Variance is the hidden cost: p50 latency sells the product. p99 latency is what the CISO sees in the incident report. Design your SLA on p99, present your demo on p50, and be honest about the difference.
Cross-references
- Note 01 — Cost Architecture — caching's dual role in cost and latency
- Note 03 — Reliability Patterns — latency timeouts and retry strategy
- Note 04 — Observability — TTFT p50/p99 as primary metric
- Case Study 01 — BFSI Cost & Latency Model
- Drill 02 — Defend a Latency Budget
Strong-Hire bar for this file
- Decomposes latency into four components and explains which architectural decisions affect each
- Names TTFT as the UX metric that drives model selection on synchronous use cases
- Specifies the BFSI latency budget per use case with explicit reasoning (not arbitrary numbers)
- Explains caching's latency benefit (TTFT reduction) separately from its cost benefit
- Addresses p50 vs. p99 variance and commits to designing SLAs on p99
The interview-room answer (60 sec)
"Latency decomposes into four components: network, queue wait, TTFT, and generation time.

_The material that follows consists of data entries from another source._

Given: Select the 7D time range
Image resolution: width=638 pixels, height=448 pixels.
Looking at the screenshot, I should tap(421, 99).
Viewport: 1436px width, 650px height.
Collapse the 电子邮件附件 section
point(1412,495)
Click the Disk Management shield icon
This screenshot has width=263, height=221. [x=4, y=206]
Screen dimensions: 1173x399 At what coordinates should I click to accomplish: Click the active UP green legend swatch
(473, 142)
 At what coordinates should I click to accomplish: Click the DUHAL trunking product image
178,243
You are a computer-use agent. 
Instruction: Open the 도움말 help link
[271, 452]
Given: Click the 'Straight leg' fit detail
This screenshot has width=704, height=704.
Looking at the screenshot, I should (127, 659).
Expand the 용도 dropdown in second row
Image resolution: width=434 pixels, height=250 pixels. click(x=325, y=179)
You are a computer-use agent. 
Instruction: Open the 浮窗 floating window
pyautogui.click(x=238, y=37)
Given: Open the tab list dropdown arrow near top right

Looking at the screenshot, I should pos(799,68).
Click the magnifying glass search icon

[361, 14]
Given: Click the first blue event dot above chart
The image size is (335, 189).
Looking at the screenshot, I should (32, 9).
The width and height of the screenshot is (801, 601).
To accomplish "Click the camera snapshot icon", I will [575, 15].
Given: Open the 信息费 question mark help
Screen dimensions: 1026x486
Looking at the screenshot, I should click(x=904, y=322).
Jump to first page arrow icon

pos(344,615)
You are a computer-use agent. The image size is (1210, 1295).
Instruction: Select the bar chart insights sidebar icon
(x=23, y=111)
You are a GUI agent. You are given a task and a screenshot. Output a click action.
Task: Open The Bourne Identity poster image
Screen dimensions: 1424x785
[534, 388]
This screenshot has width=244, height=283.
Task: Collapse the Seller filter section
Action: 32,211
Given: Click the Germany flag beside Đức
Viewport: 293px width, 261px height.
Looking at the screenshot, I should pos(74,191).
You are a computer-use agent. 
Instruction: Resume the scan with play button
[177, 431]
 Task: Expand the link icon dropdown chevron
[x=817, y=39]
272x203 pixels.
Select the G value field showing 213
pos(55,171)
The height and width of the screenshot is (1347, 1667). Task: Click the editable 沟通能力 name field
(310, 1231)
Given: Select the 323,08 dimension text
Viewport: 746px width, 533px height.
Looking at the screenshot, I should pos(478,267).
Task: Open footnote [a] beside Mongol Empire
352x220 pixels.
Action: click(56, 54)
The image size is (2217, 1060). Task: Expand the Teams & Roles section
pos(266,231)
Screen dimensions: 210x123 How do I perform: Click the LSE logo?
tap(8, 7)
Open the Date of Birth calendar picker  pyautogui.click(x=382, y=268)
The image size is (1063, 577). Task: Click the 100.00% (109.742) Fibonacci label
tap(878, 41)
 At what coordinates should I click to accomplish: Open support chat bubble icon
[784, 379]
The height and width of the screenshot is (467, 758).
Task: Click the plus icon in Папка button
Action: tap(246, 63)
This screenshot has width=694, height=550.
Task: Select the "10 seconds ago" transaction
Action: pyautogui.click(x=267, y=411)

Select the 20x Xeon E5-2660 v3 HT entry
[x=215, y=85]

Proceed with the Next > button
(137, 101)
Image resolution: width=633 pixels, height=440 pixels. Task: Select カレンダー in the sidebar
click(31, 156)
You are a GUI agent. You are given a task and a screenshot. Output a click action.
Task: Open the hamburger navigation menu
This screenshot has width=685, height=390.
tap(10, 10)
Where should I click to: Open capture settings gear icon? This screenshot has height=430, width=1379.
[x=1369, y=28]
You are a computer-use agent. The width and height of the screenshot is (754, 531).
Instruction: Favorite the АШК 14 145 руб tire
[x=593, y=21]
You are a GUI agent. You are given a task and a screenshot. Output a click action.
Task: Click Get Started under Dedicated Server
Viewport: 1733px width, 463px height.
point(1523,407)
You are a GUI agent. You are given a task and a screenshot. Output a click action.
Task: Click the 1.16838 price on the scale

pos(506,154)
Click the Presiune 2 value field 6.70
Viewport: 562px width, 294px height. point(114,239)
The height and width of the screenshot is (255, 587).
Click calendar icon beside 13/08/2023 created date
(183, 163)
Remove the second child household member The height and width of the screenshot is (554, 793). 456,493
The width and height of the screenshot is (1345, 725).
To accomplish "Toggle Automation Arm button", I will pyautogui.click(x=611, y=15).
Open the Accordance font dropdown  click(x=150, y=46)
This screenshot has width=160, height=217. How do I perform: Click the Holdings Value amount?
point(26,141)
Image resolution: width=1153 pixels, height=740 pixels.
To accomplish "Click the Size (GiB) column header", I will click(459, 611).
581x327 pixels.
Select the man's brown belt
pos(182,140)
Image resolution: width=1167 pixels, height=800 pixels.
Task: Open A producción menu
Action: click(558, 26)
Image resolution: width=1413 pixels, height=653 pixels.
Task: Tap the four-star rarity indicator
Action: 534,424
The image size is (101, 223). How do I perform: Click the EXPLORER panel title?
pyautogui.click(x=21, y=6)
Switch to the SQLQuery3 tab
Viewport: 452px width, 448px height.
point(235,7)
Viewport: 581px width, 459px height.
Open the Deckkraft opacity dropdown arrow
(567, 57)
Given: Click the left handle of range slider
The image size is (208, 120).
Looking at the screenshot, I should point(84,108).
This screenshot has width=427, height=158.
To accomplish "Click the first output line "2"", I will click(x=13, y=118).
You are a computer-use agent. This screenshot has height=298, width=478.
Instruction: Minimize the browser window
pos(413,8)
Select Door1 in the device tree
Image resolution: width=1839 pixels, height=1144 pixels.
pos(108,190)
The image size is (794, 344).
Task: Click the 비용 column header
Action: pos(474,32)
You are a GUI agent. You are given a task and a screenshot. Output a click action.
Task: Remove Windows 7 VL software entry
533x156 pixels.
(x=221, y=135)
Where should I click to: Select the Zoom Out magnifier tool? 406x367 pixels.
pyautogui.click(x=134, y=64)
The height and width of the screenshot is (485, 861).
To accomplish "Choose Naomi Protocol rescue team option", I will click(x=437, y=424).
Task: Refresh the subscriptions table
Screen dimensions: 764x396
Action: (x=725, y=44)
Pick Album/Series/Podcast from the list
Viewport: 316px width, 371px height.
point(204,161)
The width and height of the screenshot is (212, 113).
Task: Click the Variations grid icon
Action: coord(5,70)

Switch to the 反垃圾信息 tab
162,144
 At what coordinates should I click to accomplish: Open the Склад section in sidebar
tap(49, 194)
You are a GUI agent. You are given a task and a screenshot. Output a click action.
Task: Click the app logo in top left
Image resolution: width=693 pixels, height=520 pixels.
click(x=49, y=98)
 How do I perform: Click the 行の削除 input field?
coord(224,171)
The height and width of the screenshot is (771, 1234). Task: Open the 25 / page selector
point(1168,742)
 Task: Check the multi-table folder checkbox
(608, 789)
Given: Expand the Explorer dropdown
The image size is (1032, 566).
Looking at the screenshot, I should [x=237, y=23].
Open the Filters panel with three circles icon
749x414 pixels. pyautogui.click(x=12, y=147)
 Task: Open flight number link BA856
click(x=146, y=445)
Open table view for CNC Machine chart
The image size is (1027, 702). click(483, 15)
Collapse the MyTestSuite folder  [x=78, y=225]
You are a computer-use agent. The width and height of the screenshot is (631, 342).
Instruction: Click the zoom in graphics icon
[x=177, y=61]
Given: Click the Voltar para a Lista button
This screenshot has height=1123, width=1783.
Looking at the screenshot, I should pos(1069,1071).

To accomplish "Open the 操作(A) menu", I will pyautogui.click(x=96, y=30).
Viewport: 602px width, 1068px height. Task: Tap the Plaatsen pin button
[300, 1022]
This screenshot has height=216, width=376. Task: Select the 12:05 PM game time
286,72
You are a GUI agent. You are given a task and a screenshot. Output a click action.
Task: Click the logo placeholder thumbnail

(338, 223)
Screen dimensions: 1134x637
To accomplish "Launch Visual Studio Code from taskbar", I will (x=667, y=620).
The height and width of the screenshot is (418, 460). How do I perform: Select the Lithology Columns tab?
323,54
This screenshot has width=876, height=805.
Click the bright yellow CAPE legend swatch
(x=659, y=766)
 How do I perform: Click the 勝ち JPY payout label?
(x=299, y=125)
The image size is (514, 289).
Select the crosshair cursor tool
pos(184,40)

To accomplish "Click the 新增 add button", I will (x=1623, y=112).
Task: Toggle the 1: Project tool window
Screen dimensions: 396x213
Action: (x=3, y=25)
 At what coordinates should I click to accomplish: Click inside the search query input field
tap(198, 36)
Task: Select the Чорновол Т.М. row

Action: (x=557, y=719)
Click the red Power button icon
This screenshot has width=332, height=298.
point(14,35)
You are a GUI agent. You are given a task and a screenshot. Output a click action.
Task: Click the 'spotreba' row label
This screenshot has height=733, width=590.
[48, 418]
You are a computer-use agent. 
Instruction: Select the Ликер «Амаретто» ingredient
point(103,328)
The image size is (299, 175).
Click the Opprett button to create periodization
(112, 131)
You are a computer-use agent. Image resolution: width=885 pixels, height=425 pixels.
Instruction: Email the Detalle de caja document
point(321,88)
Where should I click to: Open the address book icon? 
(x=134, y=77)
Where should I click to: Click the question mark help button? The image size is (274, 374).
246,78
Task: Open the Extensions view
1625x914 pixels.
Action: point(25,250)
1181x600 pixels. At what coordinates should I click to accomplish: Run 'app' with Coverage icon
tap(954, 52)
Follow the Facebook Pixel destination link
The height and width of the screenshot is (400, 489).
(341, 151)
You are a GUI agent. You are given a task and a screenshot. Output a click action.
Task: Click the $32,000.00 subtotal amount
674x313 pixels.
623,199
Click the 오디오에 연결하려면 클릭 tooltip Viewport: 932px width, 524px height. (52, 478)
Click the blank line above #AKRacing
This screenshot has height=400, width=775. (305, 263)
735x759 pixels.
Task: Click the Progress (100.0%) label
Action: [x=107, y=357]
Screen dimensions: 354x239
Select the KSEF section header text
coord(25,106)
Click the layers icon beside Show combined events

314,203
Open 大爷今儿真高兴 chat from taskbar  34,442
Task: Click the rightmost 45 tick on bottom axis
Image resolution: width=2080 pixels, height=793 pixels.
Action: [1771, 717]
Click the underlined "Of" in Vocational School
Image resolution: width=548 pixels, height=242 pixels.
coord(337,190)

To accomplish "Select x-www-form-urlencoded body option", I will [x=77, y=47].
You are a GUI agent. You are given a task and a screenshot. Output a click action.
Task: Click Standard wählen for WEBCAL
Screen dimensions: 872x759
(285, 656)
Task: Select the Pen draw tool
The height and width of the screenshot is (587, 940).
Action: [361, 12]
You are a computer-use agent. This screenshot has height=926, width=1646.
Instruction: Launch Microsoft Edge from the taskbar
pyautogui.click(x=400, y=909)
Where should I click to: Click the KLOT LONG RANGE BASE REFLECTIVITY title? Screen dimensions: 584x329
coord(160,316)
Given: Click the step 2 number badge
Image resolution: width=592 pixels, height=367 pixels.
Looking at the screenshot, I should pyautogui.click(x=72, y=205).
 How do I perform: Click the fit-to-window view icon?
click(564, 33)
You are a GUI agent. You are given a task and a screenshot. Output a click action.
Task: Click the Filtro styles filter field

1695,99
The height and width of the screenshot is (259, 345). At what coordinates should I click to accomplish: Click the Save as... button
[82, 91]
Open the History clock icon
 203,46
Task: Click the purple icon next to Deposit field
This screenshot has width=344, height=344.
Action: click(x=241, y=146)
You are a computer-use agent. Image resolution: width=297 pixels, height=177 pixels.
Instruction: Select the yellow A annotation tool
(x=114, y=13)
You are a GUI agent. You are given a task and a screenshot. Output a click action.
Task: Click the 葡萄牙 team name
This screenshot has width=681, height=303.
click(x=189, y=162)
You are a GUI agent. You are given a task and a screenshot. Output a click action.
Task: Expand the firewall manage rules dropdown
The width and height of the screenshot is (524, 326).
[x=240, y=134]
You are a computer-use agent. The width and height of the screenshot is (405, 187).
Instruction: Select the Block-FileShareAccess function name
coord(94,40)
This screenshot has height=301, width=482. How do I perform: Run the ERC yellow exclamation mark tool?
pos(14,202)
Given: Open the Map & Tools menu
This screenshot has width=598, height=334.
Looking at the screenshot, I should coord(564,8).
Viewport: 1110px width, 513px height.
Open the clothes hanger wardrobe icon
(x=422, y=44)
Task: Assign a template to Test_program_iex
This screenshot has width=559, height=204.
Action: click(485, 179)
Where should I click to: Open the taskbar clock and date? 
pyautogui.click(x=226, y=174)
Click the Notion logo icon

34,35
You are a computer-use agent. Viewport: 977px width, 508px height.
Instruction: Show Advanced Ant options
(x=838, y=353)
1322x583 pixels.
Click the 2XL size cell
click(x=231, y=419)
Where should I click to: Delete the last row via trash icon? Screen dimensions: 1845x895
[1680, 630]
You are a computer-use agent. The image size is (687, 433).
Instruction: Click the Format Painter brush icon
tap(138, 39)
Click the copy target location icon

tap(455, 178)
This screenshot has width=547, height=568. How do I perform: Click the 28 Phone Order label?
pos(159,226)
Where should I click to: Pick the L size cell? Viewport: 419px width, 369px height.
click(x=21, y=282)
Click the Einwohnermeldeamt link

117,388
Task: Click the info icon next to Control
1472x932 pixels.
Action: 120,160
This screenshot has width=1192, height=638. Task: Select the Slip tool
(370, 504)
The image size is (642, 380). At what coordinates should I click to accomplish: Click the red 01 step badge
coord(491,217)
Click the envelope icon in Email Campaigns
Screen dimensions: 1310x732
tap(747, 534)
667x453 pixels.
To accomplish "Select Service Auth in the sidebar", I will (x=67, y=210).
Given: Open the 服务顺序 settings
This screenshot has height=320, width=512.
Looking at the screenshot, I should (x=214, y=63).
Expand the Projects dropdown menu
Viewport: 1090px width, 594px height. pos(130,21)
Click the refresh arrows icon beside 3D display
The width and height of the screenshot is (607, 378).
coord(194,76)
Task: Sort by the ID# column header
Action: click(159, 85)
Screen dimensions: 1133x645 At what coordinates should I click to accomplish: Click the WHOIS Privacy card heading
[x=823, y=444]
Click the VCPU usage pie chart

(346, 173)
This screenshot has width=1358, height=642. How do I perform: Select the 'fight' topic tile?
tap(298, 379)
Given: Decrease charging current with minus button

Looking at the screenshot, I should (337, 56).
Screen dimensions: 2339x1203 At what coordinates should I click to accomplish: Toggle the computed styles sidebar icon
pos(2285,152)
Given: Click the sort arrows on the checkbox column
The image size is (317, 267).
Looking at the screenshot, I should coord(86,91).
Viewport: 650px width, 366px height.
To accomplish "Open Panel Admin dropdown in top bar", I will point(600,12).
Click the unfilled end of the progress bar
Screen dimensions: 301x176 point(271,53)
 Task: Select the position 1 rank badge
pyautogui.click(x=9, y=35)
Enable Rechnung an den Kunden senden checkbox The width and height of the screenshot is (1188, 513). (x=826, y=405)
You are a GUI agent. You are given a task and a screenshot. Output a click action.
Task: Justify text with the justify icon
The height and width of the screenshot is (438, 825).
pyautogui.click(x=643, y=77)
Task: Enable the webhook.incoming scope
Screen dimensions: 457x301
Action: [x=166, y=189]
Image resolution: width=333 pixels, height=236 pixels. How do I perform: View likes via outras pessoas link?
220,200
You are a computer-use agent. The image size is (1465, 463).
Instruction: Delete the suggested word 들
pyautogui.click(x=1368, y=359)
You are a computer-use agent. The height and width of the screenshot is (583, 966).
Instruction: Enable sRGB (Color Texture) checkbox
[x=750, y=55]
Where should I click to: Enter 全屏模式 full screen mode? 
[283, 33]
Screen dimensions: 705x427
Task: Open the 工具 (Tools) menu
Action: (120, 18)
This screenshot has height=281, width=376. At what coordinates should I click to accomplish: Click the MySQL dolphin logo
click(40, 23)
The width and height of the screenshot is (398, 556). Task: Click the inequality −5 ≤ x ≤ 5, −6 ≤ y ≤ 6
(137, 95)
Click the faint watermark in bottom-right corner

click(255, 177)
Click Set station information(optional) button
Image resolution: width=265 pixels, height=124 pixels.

The one that dominates user experience on interactive use cases is TTFT — time to first token — because with streaming, users see output immediately and perceived latency is mostly TTFT. For this BFSI customer, the support agent must hit sub-500ms TTFT, which mandates Haiku on the hot path — Sonnet simply can't hit that budget reliably. Prompt caching reduces TTFT by 40–60% by shrinking the prefill computation for repeated system prompts. The two things most architects get wrong: they benchmark p50 and promise SLAs on it, when they should be designing on p99 which can be 2–3x higher. And they pick model tier on capability alone without checking if the latency budget is even achievable with that model. Latency budget should be the first constraint, model selection comes after."